Some Contact Follow-Up Basics

  1. Acquire the contact’s information, don’t just give your own. If you have a card, offer yours and ensure you have some means of contacting the other person. E-mail, phone, Skype, IG, FB, so many these days to choose from. How can you manage some level of initiative in the process without a means to reach out to them?
  2. Send a refresher message. Within a day, send a message of appreciation. Especially if this is not just a personal connection and you recognize there are greater professional opportunities. This message is similar to a thank you letter but briefer. Your intent is to just acknowledge your first meeting and you’re interest in connecting again. This is an opportunity to add in a timetable or specific location to meet. This will initiate the series of contacts that eventually lead you to locking down a time.
  3. Confirm your meeting the day before. Unless you contact on Monday and schedule on Tuesday, it serves you to send a reminder E-mail or text message to reconfirm your meeting. This creates space in case something comes up on their end that delays or forces a reschedule.

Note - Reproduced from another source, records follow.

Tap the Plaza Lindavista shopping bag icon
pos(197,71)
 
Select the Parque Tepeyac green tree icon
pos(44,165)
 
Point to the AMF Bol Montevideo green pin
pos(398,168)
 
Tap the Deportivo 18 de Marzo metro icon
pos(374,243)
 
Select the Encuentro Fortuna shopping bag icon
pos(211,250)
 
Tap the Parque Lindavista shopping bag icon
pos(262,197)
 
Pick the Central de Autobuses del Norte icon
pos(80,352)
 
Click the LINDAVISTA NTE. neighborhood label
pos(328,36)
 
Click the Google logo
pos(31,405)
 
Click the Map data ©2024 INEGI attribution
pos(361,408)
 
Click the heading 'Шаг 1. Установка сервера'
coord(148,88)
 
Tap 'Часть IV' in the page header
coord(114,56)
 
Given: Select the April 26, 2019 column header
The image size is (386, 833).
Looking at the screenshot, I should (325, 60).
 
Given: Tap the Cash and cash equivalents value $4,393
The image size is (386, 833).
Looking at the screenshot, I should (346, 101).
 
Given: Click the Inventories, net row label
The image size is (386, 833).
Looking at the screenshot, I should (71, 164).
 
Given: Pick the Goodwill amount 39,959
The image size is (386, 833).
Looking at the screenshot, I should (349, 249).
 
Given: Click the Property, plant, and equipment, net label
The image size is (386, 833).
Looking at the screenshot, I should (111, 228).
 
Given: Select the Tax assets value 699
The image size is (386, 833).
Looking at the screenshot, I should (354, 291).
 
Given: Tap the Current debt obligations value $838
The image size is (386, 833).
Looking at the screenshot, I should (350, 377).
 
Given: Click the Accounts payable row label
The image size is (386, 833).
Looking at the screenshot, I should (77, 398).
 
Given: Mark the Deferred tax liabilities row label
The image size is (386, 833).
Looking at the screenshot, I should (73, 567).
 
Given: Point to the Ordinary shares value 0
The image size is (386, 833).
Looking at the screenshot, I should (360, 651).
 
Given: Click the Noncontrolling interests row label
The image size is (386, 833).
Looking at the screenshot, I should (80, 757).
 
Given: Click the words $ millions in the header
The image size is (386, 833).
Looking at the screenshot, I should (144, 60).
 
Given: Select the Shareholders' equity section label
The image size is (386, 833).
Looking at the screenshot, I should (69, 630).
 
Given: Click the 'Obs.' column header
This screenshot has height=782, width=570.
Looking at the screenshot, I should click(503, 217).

  4. Second follow up message. If you don’t hear back from your initial refresher message, you can send a second to acknowledge you sent the first one and didn’t hear back. You may raise the question of interest, “Hello John, I’m following up on my previous message to set an appointment with you on XYZ. Haven’t heard back from you within the week’s time, so I’d like to revisit your interest in discussing our potential venture. I look forward to hearing from you. Sincerely, John.”
  5. End cycle. If you do not receive a response after this, after at least 3 days, leave the contact alone and move on.
  6. Repeat. With variation of course.